**Directions for this task**
Run through the records and show each line that includes the string "chevron".

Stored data

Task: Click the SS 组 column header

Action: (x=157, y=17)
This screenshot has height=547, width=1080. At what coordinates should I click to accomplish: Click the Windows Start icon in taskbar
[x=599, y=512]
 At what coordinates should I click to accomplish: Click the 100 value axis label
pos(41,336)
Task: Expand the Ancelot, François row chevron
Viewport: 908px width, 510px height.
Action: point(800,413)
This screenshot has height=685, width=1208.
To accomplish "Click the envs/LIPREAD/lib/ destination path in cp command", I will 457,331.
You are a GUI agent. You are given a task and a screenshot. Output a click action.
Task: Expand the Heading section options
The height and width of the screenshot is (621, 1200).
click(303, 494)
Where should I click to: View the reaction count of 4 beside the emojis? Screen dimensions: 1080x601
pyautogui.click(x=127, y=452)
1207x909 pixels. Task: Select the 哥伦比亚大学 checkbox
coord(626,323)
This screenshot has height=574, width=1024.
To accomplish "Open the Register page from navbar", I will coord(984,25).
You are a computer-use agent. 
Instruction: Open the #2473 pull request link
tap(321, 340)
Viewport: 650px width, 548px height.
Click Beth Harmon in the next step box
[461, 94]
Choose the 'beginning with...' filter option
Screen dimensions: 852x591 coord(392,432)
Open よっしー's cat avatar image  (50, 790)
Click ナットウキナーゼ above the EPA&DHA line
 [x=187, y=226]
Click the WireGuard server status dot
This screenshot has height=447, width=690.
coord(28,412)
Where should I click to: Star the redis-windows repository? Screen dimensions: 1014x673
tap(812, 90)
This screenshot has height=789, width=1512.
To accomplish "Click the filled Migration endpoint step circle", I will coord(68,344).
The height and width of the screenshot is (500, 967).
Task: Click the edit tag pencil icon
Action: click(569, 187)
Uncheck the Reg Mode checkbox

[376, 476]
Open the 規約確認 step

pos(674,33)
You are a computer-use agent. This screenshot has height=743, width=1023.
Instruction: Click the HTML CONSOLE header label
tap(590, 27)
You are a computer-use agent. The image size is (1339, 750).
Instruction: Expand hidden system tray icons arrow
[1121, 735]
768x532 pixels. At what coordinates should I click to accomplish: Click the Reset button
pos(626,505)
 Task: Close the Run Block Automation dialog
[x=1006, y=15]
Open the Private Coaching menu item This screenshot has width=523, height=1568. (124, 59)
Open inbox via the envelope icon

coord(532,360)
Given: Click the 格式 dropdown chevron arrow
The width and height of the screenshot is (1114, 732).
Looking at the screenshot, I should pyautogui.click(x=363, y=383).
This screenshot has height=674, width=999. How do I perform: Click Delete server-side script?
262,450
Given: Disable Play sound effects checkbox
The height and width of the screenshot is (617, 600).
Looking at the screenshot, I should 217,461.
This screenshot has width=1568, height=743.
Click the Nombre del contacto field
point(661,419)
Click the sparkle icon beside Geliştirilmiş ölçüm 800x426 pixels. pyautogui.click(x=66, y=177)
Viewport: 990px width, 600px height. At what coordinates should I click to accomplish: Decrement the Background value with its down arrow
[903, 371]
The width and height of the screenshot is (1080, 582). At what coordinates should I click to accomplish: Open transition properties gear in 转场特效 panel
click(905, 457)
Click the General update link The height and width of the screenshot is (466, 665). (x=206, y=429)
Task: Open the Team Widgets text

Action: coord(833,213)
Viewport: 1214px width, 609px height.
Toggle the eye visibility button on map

**The completed task**
Task: Expand the Ancelot, François row chevron
Given: Click the 格式 dropdown chevron arrow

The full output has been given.